(Source data Opens)
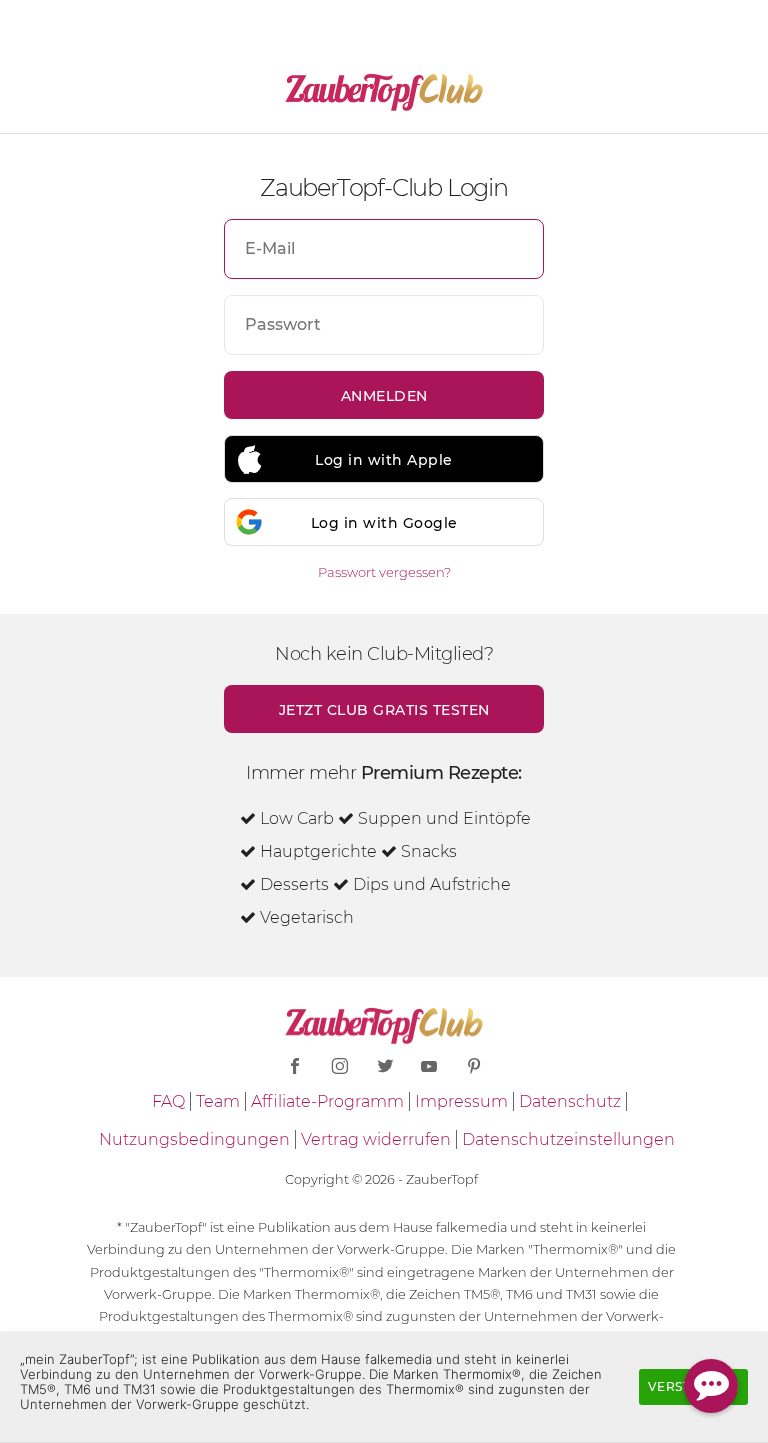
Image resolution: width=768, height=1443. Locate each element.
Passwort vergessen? (384, 572)
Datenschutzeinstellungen (568, 1139)
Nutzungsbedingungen (194, 1139)
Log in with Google (384, 523)
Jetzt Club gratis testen (384, 710)
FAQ (168, 1101)
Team (218, 1101)
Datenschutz (570, 1101)
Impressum (461, 1101)
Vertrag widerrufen (376, 1139)
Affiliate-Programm (327, 1101)
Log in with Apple (384, 460)
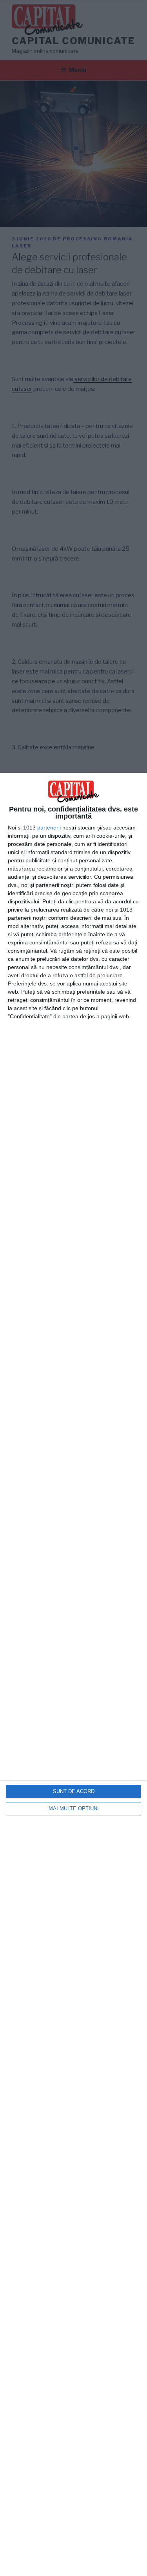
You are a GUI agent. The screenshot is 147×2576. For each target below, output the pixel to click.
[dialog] (73, 1674)
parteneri (48, 827)
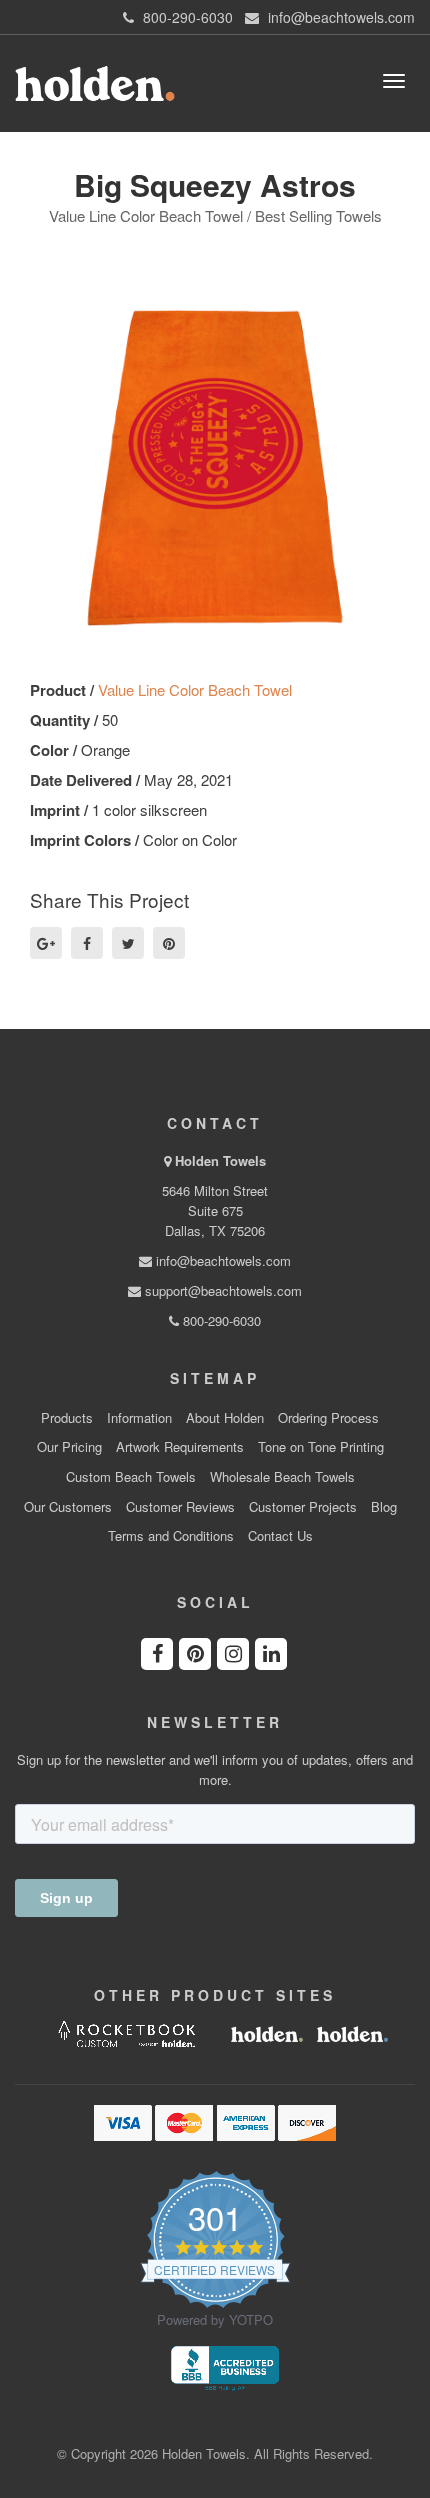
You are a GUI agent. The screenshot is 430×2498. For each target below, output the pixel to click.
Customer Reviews (180, 1507)
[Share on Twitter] (128, 943)
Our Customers (68, 1507)
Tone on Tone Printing (321, 1447)
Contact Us (280, 1536)
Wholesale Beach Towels (282, 1477)
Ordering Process (328, 1418)
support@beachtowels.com (221, 1290)
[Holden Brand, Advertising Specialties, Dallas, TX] (225, 2366)
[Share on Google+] (46, 943)
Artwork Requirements (180, 1447)
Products (67, 1418)
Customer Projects (303, 1507)
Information (139, 1418)
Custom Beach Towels (131, 1477)
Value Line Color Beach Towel (195, 689)
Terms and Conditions (171, 1536)
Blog (384, 1507)
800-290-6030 (220, 1320)
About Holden (225, 1418)
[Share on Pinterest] (169, 943)
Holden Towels (220, 1160)
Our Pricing (69, 1447)
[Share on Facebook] (87, 943)
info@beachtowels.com (221, 1260)
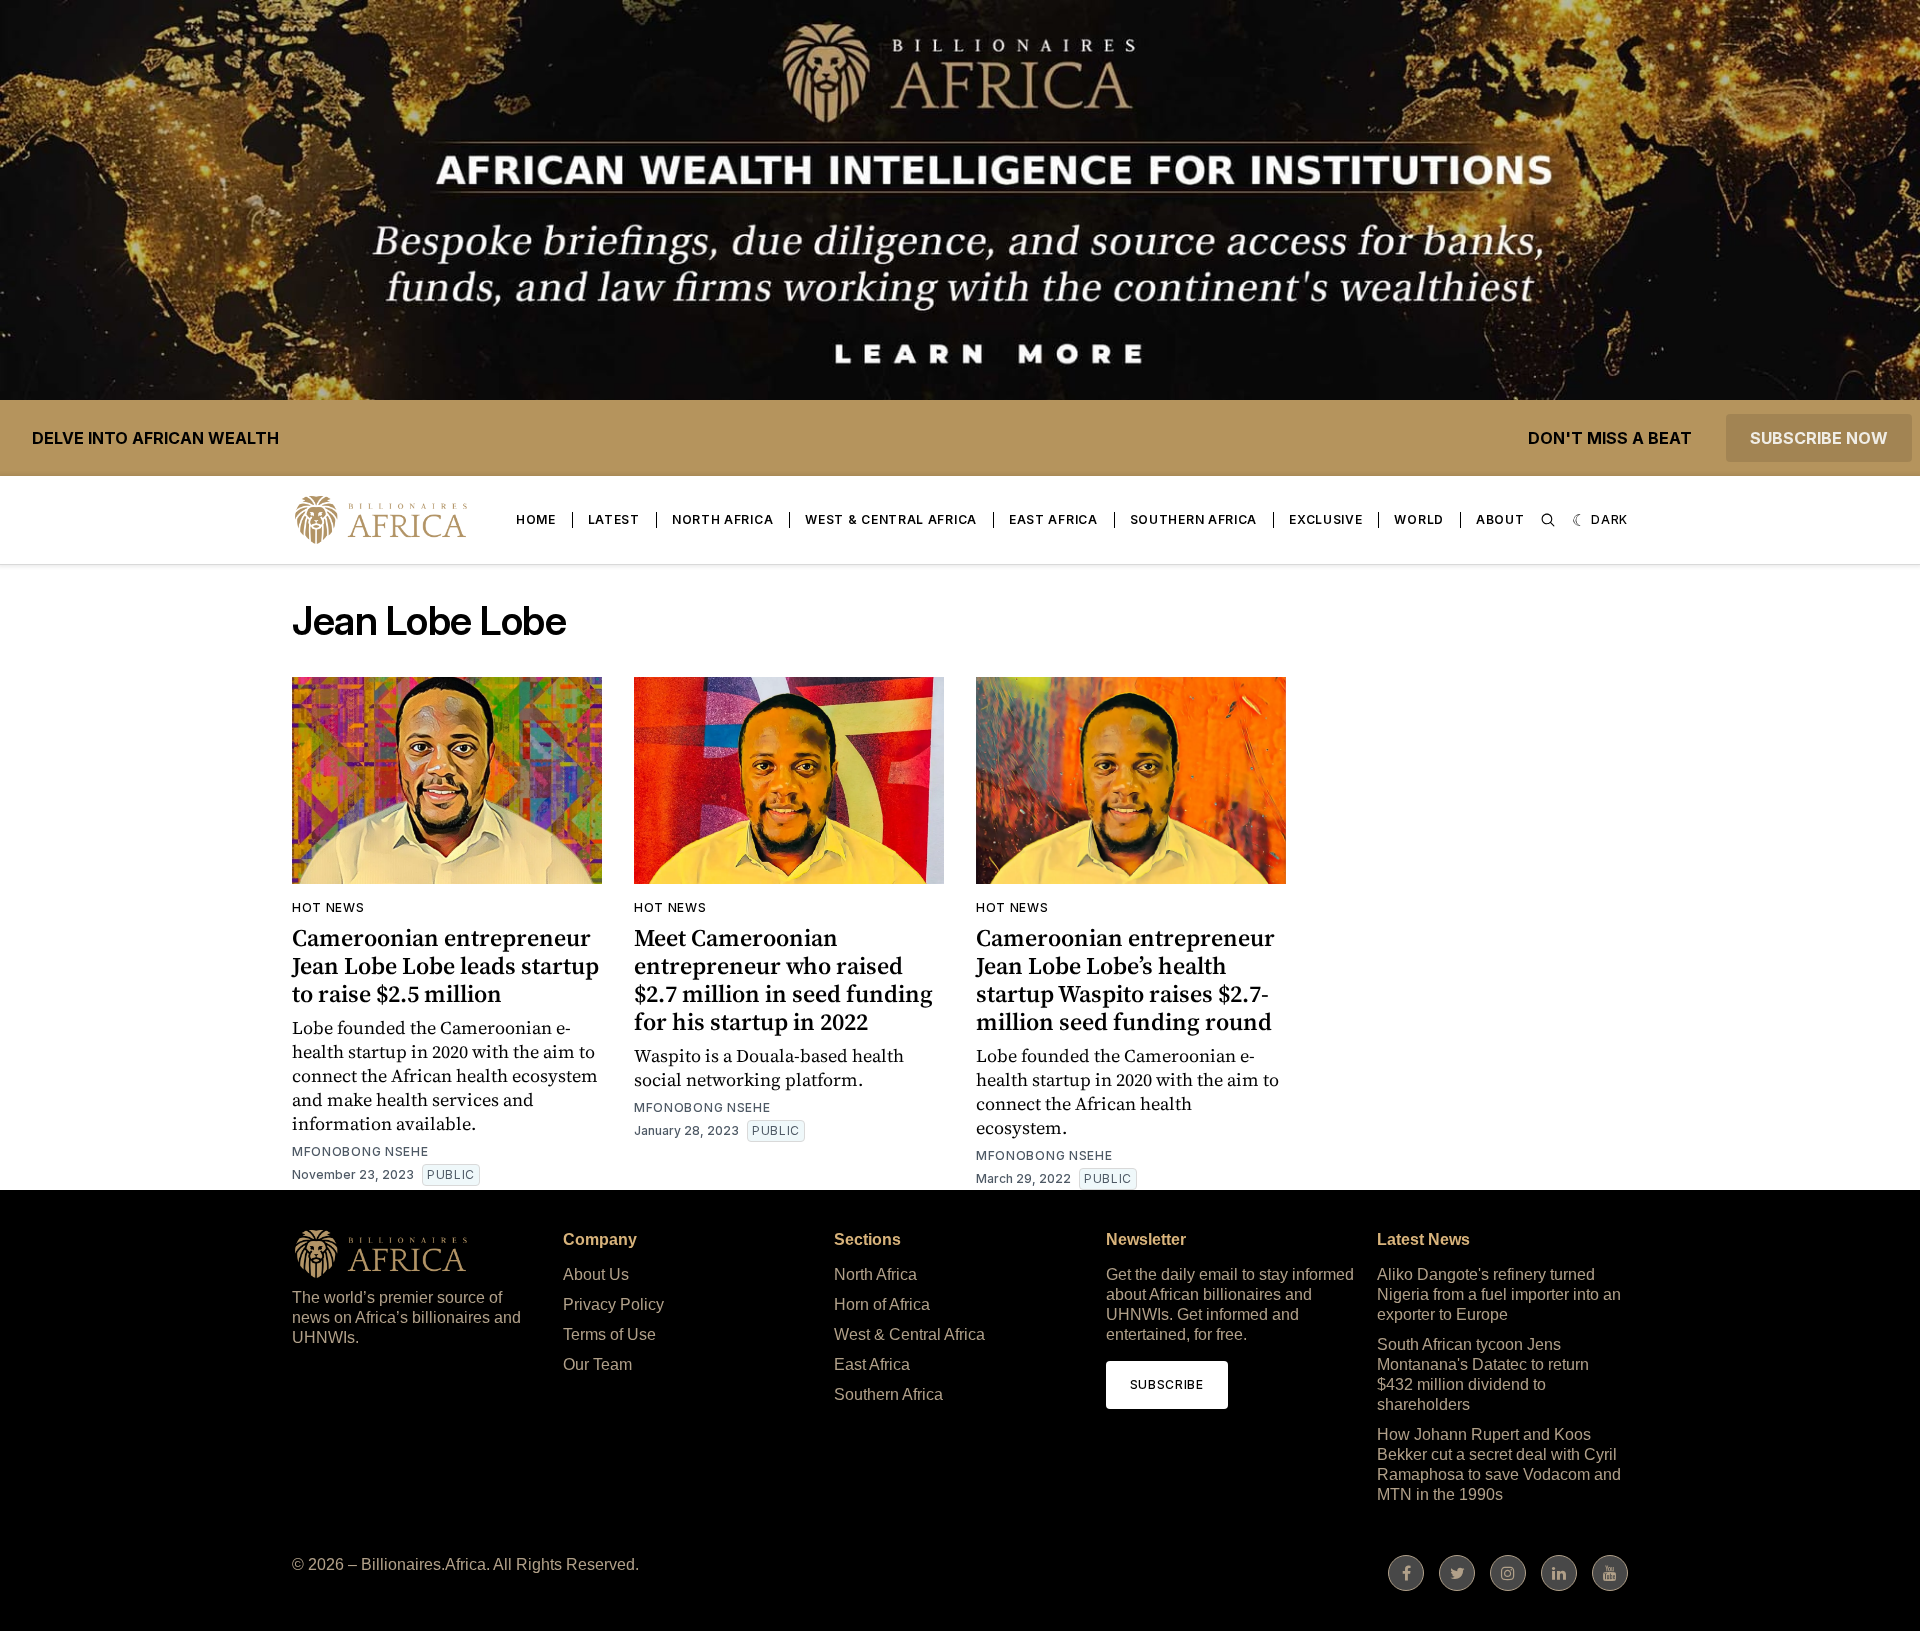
(Source data Closes)
- _Directions_:
Restate the entries verbatim, without pictures.

- _Result of this exercise_:
Image resolution: width=768, height=1443. Locate each element.
Passwort vergessen? (384, 572)
Datenschutzeinstellungen (568, 1139)
Nutzungsbedingungen (194, 1139)
Log in with Google (384, 523)
Jetzt Club gratis testen (384, 710)
FAQ (168, 1101)
Team (218, 1101)
Datenschutz (570, 1101)
Impressum (461, 1101)
Vertrag widerrufen (376, 1139)
Affiliate-Programm (327, 1101)
Log in with Apple (384, 460)
You are a GUI agent. The screenshot is 147×2576. For each target below, output the pixel to click.
[dialog] (73, 1674)
parteneri (48, 827)
You are a GUI agent. The screenshot is 430×2498. For each target below, output the pixel to click.
Customer Reviews (180, 1507)
[Share on Twitter] (128, 943)
Our Customers (68, 1507)
Tone on Tone Printing (321, 1447)
Contact Us (280, 1536)
Wholesale Beach Towels (282, 1477)
Ordering Process (328, 1418)
support@beachtowels.com (221, 1290)
[Holden Brand, Advertising Specialties, Dallas, TX] (225, 2366)
[Share on Google+] (46, 943)
Artwork Requirements (180, 1447)
Products (67, 1418)
Customer Projects (303, 1507)
Information (139, 1418)
Custom Beach Towels (131, 1477)
Value Line Color Beach Towel (195, 689)
Terms and Conditions (171, 1536)
Blog (384, 1507)
800-290-6030 (220, 1320)
About Holden (225, 1418)
[Share on Pinterest] (169, 943)
Holden Towels (220, 1160)
Our Pricing (69, 1447)
[Share on Facebook] (87, 943)
info@beachtowels.com (221, 1260)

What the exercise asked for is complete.